(Beginning of Excerpted data)

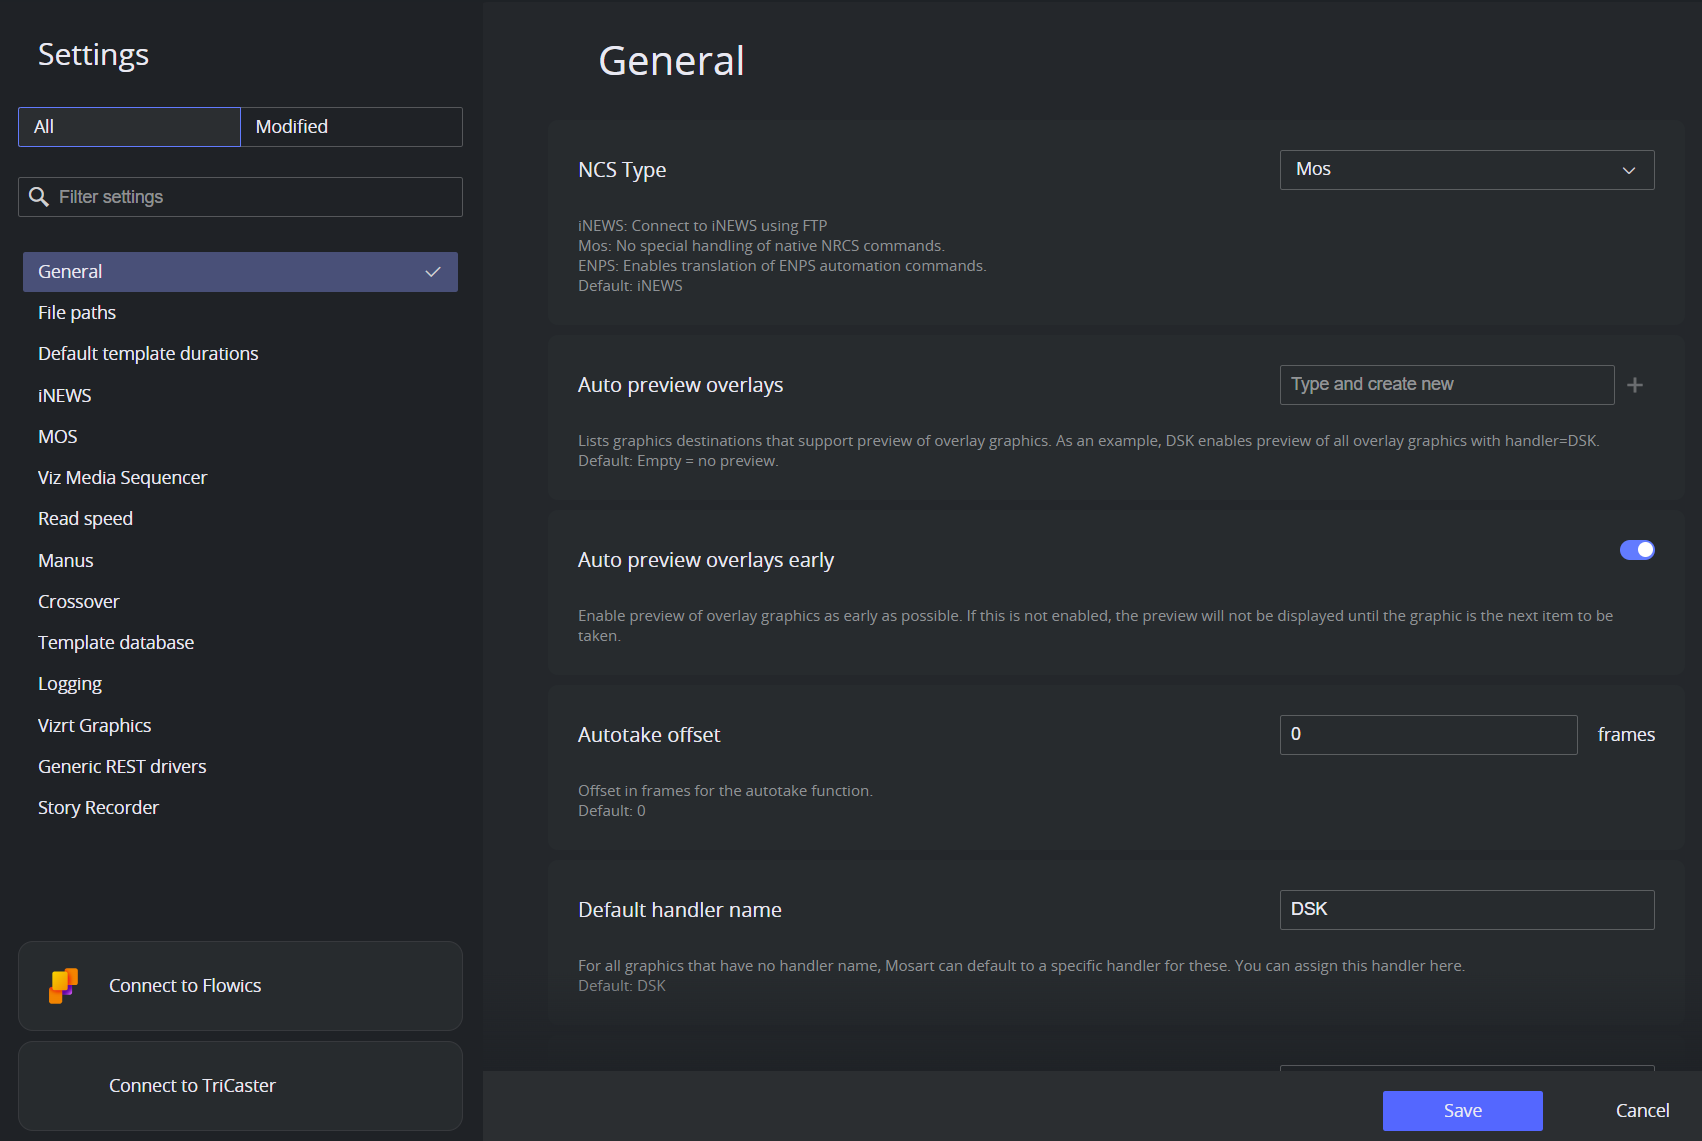Go to Viz Media Sequencer settings
The image size is (1702, 1141).
coord(122,478)
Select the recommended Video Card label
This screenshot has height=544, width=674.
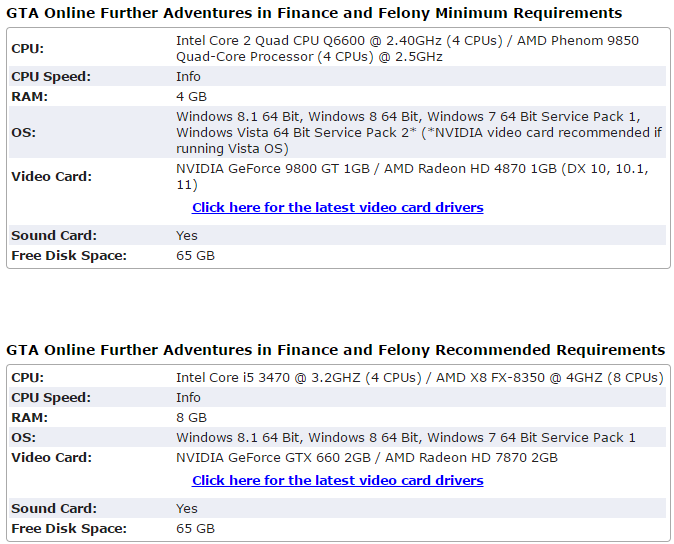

(End of Excerpted data)

# [Description of the task]
All lines after and including the one with "Select the recommended Video Card label", through the end of the entries above, should be output exactly and by themselves. The pictures are to be left out.

# [Task output]
Select the recommended Video Card label
This screenshot has height=544, width=674.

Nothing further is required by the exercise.